Une telle inertie n’est pas seulement dangereuse pour l’avenir : elle ne nous expose pas uniquement à voir, au lendemain de leur libération prochaine, les régions du Nord et de l’Est livrées à l’anarchie. Elle paralyse, dès à présent, la reconstruction des régions libérées depuis la bataille de la Marne ou affranchies par l’offensive de la Somme.
Fort heureusement, rien ne peut arrêter l’action irrésistible des idées. Les vues exposées par les urbanistes, par le Musée Social, le mouvement qui s’est produit autour de l’exposition de la Cité reconstituée ne resteront pas vains. Et voici qu’à l’impuissance parlementaire, l’administration essaye de se substituer. Une récente circulaire du ministre de l’Intérieur adressée aux préfets des départements atteints par les événements de la guerre marque un pas décisif dans la question et, sans réaliser tous nos désirs, elle nous délivre, dès à présent, de la crainte de voir succéder aux ruines accumulées par la guerre, les conséquences presque aussi redoutables du désordre et du hasard.
L’objet à atteindre, la circulaire l’expose avec une parfaite netteté : « La restauration des communes détruites doit assurer, aux villes et villages ruinés par le bombardement ou l’incendie, le bénéfice de tous les progrès réalisables, en ce qui concerne leur viabilité, leur salubrité et leur caractère esthétique ». Pour arriver à ce résultat, l’administration reconnaît que les lois actuelles sont imparfaites et elle s’engage formellement à appuyer les projets actuellement soumis à l’examen du Parlement. Mais, et c’est là le point intéressant, elle ne se croit pas provisoirement désarmée. La loi municipale du 5 avril 1884 classe, parmi les dépenses obligatoires des communes, l’établissement et la conservation d’un plan général d’alignement et de nivellement. Il suffit de faire appliquer la loi et de l’appliquer selon des conceptions nouvelles.
Faire appliquer la loi. L’administration reconnaît, sans réticence, qu’elle a manqué, jusqu’à présent, à ce devoir et nous serions mal venus à lui en faire un reproche à l’heure où elle annonce, spontanément, qu’elle va changer de méthode.

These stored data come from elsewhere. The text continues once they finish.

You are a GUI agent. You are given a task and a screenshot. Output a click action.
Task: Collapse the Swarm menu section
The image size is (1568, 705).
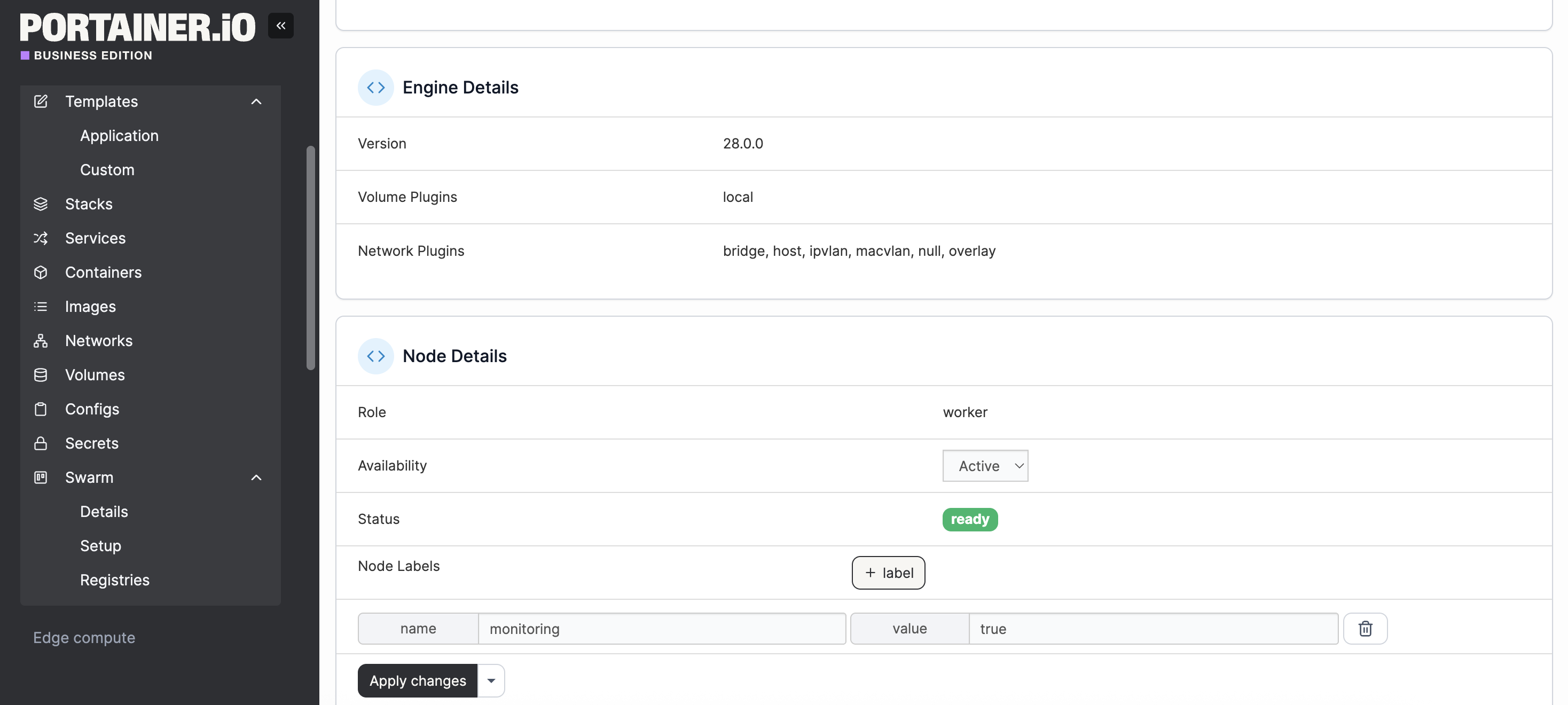(x=256, y=477)
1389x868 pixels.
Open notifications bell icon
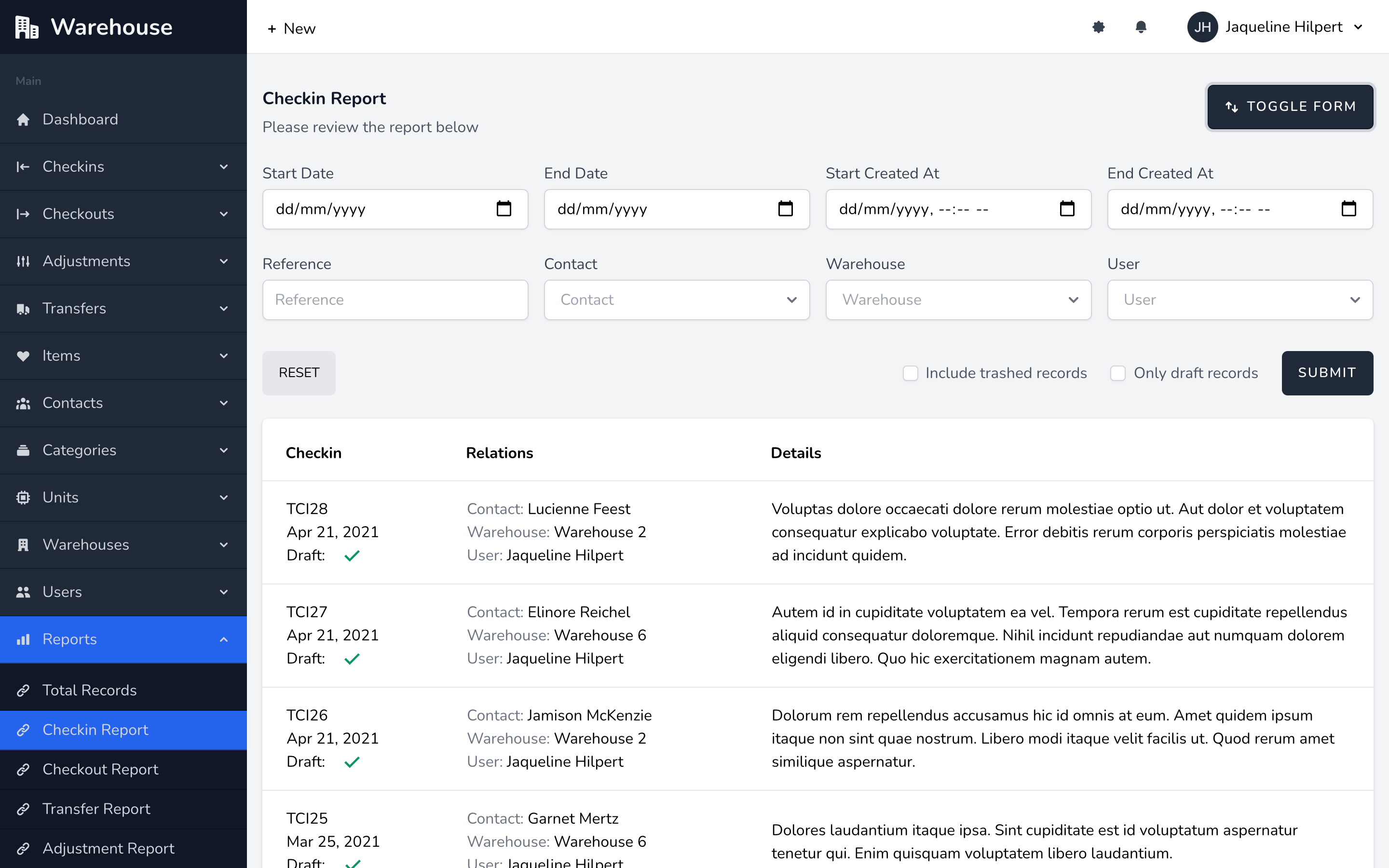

En ce moment, toutes les communes atteintes par la guerre sont invitées à procéder d’urgence, à l’établissement de plans. Cet avis impératif s’adresse à toutes les agglomérations quelle qu’en soit l’importance ; il concerne toutes les cités dès à présent libérées et s’étendra, automatiquement, à toutes les cités ultérieurement délivrées au fur et à mesure de leur affranchissement. L’administration se réserve d’indemniser, dans la plus large mesure, les communes pour les frais d’établissement des plans. Ces plans devront être faits dans un délai qui, selon l’importance de la commune, varie entre quatre et six mois. Des reconstructions, avant que les plans approuvés soient devenus définitifs, ne pourront être autorisées qu’à titre tout à fait exceptionnel et avec la plus grande prudence.
Voici donc le principe des plans de reconstruction entré dans la réalité. Pour le moment, il ne s’agit que d’alignement et de nivellement. Sans doute, mais l’administration précise tout ce que l’on peut faire rentrer dans une rectification d’alignement. Elle spécifie qu’il ne s’agit pas d’opérations de simple voirie et de modifications de détail. Il convient, selon ses indications, d’envisager le bouleversement introduit, dans la circulation par le développement des transports automobiles, de répondre aux exigences de l’hygiène publique par la création d’espaces libres et de veiller à la beauté des cités en assurant « dans la plus large mesure possible, la conservation des souvenirs historiques et archéologiques, le maintien du style d’architecture spécial à la région, le respect des paysages, des cités et des aspects pittoresques». Les municipalités sont invitées formellement à procéder à de larges expropriations partout où les immeubles ont été détruits et à trouver « dans les circonstances résultant malheureusement des événements actuels l’occasion de réaliser, dans des conditions exceptionnellement avantageuses, l’assainissement et l’embellissement de leurs communes, puisque le payement de la valeur des constructions détruites sera supporté par l’État, au titre de réparation des dommages de guerre ».
Pour le nivellement, au contraire, la circulaire l’envisage uniquement comme une opération d’hygiène destinée à régler l’écoulement des eaux et elle n’encourage à aucun degré, la manie d’aplanissement qui a rendu tant de cités monotones. Telle qu’elle est, la circulaire de M. Malvy marque une étape essentielle dans la voie de l’organisation des cités. Il reste à élargir le champ d’inspection, à prévoir l’extension des communes, à imposer la loi au pays tout entier, il reste aussi à modifier les règles de l’expropriation. Cela est du domaine législatif, et le Sénat, il faut l’espérer, ne se dérobera pas indéfiniment à nos espoirs, à son devoir.